LIVE from NYPL: JOEL MEYEROWITZ: Aftermath: World Trade Center Archive

Event Details

September 11 Remembrance Features Ground Zero Photographs by Joel Meyerowitz

LIVE from the NYPL Event Commemorates Fifth Anniversary of Attacks.

To commemorate the 5th anniversary of 9/11, a selection of Joel Meyerowitz's photographs from Aftermath: World Trade Center Archive will be projected in the Reading Room with the photographer retelling excerpts from the 100 stories about his experiences at the site. The event will also feature a one-day exhibition of the work including an oversized 8?x22? panorama of the Ground Zero site. The event will close with a performance of Barber's Adagio for Strings by the Julliard Chamber Orchestra.

After September 11, 2001, Ground Zero was classified as a crime scene and only those directly involved in the recovery were allowed inside. With the help from the Museum of the City of New York and sympathetic public officials, award-winning photographer Joel Meyerowitz obtained unlimited access. For nine months Meyerowitz photographed the pile, as the WTC came to be known. Influenced by Walker Evans and Dorothea Lange's work for the Farm Security Administration during the Depression, Meyerowitz knew that if he didn't make a photographic record of the unprecedented recovery effort, there would be no history.

I was making photographs for everyone who didn't have access to the site, said Joel Meyerowitz. I wanted to communicate what it felt like to be in there as well as what it looked like: to show the pile's incredible intricacy and visceral power. I could provide a window for everyone else who wanted to be there, too to help, or to grieve, or simply to try to understand what had happened to our city.

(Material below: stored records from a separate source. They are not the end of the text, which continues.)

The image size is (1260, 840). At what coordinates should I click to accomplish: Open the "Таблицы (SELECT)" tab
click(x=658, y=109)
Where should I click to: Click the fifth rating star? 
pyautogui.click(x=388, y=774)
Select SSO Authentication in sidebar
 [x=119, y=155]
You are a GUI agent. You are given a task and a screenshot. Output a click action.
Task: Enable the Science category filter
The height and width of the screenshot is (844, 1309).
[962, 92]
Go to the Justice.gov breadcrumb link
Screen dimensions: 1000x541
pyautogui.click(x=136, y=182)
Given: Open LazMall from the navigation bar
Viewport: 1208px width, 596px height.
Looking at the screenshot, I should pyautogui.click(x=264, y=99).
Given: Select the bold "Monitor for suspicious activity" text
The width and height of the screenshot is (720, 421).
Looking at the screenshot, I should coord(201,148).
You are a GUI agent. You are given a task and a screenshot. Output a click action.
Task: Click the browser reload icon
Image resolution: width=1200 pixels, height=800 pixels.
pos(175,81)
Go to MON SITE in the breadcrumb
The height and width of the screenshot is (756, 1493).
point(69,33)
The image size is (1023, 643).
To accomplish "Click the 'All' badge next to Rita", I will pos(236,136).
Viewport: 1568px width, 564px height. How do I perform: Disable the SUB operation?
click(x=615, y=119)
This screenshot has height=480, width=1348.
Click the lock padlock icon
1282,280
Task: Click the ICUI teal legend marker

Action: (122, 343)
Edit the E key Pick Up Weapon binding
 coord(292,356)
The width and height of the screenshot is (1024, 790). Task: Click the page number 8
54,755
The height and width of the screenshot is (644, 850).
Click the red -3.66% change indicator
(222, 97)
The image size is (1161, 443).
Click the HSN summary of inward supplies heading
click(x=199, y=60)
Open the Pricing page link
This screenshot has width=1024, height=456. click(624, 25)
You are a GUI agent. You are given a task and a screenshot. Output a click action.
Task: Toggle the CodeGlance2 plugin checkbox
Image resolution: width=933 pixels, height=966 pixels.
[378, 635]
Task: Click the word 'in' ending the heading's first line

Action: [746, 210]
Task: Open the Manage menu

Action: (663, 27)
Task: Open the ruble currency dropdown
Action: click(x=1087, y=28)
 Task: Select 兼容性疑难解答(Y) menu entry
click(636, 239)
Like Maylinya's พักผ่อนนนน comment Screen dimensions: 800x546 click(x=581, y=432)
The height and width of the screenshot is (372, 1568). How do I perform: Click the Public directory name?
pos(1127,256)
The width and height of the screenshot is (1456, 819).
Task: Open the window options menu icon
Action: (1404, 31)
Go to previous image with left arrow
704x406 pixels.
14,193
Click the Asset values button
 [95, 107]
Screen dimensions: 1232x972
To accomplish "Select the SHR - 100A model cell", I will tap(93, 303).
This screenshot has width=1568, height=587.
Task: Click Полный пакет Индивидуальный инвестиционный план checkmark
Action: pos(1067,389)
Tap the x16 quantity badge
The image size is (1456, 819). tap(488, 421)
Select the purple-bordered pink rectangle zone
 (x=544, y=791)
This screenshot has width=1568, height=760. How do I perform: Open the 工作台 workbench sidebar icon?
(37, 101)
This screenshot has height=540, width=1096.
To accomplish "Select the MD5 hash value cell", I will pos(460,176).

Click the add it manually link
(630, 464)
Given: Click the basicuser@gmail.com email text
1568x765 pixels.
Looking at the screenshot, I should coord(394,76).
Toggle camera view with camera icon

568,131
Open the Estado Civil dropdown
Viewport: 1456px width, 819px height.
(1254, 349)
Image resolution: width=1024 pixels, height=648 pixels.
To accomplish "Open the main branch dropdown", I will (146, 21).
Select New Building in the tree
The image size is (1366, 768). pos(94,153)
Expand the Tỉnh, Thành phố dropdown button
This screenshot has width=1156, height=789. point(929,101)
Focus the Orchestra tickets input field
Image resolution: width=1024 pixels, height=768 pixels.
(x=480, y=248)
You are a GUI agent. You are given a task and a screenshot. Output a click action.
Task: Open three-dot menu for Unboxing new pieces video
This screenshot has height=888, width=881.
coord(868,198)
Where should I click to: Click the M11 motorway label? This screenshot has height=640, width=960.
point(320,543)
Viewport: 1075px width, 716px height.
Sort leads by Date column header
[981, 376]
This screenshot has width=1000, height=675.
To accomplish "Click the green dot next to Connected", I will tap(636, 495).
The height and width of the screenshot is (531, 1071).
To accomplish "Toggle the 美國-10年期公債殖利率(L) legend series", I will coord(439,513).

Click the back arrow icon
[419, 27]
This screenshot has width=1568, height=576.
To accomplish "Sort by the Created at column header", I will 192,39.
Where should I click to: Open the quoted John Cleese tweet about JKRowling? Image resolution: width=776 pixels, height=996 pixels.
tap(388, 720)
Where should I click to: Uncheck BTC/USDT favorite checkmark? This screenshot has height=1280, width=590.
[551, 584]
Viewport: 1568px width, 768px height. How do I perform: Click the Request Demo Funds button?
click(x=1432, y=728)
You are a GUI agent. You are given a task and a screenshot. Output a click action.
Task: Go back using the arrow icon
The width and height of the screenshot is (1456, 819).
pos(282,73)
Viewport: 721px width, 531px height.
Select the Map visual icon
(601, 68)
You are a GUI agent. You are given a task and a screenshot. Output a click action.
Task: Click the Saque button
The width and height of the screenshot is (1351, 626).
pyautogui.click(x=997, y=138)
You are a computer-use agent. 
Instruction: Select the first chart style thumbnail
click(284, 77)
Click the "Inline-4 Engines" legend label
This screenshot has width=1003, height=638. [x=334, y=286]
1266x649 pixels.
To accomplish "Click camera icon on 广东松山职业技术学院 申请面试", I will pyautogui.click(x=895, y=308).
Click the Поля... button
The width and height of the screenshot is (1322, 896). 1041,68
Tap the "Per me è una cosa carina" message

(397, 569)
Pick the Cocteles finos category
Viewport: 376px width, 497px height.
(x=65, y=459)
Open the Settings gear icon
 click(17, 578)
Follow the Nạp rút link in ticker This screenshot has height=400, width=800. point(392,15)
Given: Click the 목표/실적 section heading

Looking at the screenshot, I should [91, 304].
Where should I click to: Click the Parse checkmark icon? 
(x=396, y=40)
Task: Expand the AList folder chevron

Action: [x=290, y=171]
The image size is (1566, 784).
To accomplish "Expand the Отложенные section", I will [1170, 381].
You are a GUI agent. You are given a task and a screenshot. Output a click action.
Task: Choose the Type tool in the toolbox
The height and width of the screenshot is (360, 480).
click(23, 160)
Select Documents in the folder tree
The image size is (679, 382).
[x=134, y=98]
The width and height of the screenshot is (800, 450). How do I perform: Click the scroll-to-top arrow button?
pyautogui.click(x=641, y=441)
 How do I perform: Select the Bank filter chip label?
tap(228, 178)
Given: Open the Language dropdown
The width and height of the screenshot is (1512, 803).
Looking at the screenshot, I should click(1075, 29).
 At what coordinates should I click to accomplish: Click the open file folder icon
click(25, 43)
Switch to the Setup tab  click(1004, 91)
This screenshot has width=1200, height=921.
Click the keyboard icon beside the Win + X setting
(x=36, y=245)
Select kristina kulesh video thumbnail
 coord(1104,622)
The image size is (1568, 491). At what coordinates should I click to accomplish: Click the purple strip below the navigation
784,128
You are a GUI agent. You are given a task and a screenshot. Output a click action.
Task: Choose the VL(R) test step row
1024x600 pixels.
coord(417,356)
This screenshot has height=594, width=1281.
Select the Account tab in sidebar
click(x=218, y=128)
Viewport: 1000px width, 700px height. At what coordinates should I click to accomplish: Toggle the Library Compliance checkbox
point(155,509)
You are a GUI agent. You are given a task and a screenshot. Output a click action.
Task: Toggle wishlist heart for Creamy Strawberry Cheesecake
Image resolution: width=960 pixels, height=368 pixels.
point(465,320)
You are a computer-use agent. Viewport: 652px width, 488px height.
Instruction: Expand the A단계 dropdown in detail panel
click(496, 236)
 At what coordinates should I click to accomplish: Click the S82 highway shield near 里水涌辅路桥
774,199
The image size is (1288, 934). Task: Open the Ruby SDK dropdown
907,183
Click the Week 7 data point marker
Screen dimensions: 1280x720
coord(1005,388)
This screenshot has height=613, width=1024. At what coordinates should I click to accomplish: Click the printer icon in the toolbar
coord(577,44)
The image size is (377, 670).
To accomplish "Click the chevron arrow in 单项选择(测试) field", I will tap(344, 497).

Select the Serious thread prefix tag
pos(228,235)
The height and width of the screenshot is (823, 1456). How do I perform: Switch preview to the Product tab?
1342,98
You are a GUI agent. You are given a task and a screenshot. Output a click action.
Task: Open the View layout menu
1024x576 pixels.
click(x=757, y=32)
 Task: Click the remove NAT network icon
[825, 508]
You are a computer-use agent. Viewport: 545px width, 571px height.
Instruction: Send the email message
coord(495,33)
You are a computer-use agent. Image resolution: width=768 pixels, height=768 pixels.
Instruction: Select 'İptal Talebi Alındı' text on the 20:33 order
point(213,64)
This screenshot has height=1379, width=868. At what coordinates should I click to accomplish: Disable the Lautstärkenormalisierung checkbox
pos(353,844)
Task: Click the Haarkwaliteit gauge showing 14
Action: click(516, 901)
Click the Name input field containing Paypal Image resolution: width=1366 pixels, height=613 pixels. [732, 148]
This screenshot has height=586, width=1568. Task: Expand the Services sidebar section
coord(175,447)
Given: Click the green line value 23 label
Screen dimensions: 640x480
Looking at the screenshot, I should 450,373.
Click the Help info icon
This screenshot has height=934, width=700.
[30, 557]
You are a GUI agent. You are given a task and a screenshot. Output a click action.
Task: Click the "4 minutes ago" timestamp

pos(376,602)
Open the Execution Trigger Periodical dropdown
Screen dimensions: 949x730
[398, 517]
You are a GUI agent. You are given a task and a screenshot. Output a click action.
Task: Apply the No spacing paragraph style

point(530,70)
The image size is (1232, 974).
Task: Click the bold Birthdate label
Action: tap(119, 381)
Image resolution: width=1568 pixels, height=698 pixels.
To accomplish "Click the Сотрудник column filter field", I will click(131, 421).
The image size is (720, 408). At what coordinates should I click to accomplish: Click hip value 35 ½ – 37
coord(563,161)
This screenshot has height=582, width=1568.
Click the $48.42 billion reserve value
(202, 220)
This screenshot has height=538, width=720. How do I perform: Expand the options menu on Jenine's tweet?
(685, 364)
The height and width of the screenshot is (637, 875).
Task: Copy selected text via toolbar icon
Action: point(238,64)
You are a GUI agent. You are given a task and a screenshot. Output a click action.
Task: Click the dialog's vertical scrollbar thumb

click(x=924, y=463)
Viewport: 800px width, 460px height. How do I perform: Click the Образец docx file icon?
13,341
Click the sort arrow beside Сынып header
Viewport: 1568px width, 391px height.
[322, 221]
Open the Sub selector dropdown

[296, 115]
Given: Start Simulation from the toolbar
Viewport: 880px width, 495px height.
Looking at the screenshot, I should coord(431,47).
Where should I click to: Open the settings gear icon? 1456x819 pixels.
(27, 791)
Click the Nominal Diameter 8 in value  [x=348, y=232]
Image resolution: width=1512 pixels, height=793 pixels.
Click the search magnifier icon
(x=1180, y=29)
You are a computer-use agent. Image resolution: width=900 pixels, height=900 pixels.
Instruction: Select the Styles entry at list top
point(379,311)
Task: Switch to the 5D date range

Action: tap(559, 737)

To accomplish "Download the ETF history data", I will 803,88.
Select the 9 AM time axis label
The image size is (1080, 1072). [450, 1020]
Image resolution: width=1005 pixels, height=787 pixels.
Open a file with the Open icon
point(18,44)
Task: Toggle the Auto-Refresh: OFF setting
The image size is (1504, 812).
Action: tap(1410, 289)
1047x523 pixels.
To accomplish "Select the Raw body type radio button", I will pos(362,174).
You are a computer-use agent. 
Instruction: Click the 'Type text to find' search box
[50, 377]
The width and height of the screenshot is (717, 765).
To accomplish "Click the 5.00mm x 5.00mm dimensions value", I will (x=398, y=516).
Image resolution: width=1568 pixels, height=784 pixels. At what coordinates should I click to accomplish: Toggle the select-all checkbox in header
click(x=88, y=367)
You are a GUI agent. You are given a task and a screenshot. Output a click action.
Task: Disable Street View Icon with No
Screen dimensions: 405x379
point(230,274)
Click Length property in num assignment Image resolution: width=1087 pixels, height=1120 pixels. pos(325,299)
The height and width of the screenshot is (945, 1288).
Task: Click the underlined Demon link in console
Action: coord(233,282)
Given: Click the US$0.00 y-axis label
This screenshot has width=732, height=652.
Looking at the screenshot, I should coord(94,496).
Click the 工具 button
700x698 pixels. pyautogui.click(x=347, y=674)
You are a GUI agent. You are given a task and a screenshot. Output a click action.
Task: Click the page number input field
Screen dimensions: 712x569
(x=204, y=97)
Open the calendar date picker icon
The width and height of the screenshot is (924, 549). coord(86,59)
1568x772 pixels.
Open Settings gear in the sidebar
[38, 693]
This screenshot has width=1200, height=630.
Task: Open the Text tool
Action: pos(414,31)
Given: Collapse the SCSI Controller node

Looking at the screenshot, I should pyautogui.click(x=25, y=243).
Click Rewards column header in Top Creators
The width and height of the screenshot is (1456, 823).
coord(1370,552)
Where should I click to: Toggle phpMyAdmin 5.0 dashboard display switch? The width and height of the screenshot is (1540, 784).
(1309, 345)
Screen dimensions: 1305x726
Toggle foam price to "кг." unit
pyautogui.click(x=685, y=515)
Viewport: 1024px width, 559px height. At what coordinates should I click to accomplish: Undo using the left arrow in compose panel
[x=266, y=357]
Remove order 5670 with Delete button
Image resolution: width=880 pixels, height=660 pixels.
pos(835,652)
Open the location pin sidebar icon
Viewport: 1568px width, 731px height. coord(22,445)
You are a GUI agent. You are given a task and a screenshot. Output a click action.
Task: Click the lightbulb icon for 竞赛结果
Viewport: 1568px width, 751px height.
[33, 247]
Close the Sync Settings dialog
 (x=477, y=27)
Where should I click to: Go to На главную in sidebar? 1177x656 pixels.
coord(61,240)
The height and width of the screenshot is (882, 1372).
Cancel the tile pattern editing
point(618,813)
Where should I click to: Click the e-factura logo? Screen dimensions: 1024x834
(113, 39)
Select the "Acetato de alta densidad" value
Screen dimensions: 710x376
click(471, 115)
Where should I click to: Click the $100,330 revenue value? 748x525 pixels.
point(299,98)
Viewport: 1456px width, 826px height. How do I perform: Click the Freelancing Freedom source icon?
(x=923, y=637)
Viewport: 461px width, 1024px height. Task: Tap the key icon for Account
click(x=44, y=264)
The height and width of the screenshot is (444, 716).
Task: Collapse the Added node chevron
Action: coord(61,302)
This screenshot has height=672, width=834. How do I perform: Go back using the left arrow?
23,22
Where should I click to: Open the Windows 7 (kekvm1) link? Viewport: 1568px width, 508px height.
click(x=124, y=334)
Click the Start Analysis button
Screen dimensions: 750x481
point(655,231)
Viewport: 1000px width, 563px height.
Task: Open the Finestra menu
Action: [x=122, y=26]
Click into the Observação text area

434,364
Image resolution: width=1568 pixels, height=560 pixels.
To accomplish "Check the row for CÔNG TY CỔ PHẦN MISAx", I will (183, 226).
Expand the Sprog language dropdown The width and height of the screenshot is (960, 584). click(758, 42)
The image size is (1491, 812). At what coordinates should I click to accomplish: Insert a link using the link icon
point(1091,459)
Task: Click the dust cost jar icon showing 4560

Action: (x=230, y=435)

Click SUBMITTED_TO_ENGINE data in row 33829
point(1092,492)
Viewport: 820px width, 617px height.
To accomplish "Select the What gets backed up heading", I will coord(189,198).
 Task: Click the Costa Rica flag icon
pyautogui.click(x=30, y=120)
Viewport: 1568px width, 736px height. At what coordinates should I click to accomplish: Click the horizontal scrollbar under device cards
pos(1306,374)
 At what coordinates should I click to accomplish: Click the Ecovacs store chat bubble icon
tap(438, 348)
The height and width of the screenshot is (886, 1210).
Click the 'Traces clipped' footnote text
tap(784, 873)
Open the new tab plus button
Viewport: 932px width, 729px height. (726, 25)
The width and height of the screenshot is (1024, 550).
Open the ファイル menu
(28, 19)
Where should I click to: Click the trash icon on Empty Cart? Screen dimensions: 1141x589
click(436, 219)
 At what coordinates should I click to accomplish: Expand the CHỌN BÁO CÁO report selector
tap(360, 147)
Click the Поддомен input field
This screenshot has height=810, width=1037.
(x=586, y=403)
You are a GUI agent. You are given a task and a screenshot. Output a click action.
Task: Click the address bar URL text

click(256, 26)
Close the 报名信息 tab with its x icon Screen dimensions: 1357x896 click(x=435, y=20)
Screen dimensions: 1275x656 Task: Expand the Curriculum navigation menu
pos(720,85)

Lead sponsor for the event

All photographs printed and generously donated by 

photo of Joel Meyerowitz by Maggie Barrett

About Joel Meyerowitz

Joel Meyerowitz's photographic work has appeared in over 350 exhibitions in museums and galleries around the world. He is the author of 14 other books, including Bystander: The History of Street Photography and Tuscany: Inside the Light. In 1998 he produced and directed his first film, POP, an intimate diary of a three-week road trip he made with his son, Sasha, and his father, Hy. Within a few days of the 9/11 attacks, Meyerowitz began to create an archive of the destruction and recovery at Ground Zero that now numbers more than 8,000 images and will be available for research, exhibition, and publication at museums in New York and Washington, DC. The Bureau of Educational and Cultural Affairs (ECA) of the U.S. State Department, the Museum of the City of New York and Meyerowitz created a special exhibition of images from the archive that traveled to more than 200 cities in 60 countries. His book, Aftermath: World Trade Center Archive (Phaidon), contains 450 of Meyerowitz's World Trade Center Archive photographs.